Jon Danielsson, Director of the Systemic Risk Centre at the London School of Economics, is not a big fan of crypto. He commented that crypto-assets must first offer some valuable services that would account for their high valuation and that an increase of the price only increases inequality.
Danielsson published his opinions in a column on VoxEU. He reasoned that the only reason for Bitcoin’s $1 trillion valuations represents the expectations of success that BTC investors have. He went on to comment that since crypto assets can’t be exchanged for real good, they don’t have a chance of succeeding.
The director gave Tesla’s announcement about the possibility of accepting Bitcoin as a payment method as an example and said that the success of crypto relies on its usage for commercial transactions.

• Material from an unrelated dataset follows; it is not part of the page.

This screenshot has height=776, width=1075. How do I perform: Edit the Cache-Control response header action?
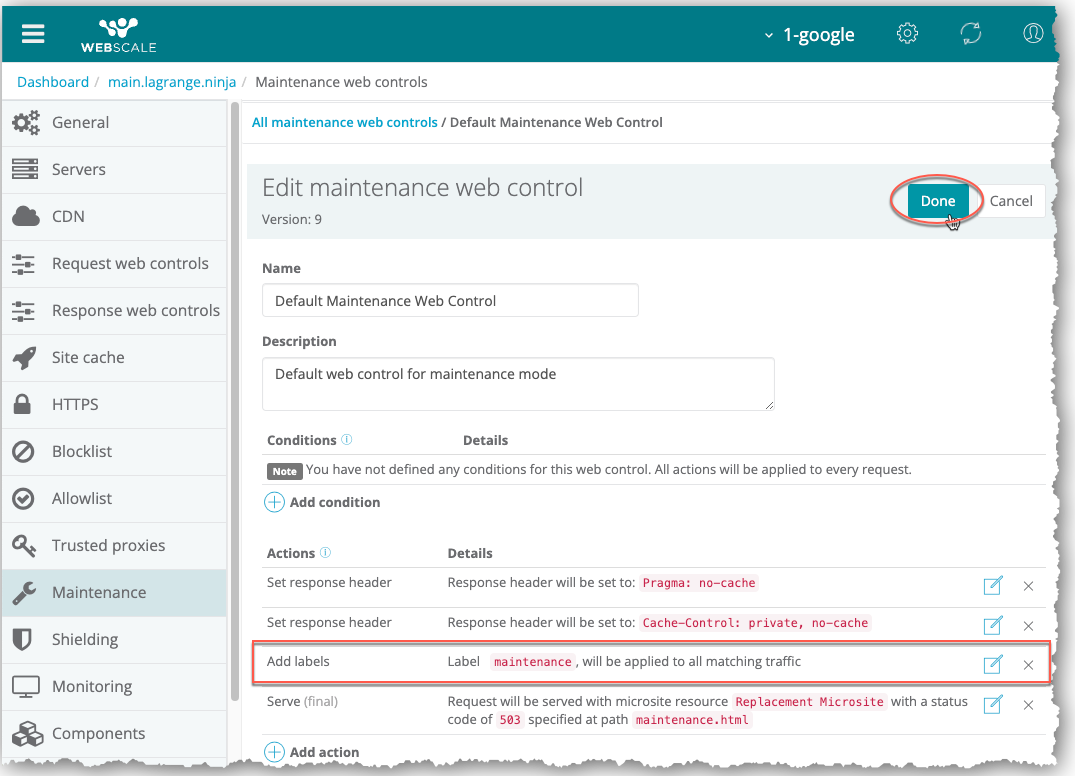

“A sharp increase in inequality is an inevitable consequence of bitcoin success. And, unlike the richest people of today, the Jeff Bezoses and Elon Musks, whose wealth comes from creating companies that benefit most of us the bitcoin aristocrats will get their rank just by buying early. They will make no contribution to society,” Danielsson opinionated.
He is not the first one to criticize Bitcoin as for many years cryptocurrencies have been attacked for the lack of usage and extreme volatility. Economist David Rosenberg has recently described Bitcoin as being “a massive bubble.” Danielsson believes that Bitcoin could become a mainstream currency if it becomes a unit of account for daily usage – but mentions its volatility that will affect the purchasing power of users.
“If bitcoin becomes the money we use in our daily lives, it must also become a unit of account. The current volatility of bitcoin precludes it from becoming such a unit of account because which shopkeeper wants to change their prices every time bitcoin goes up or down in value, and who wants high volatility in the purchasing power of their salary or savings,” Danielsson concluded.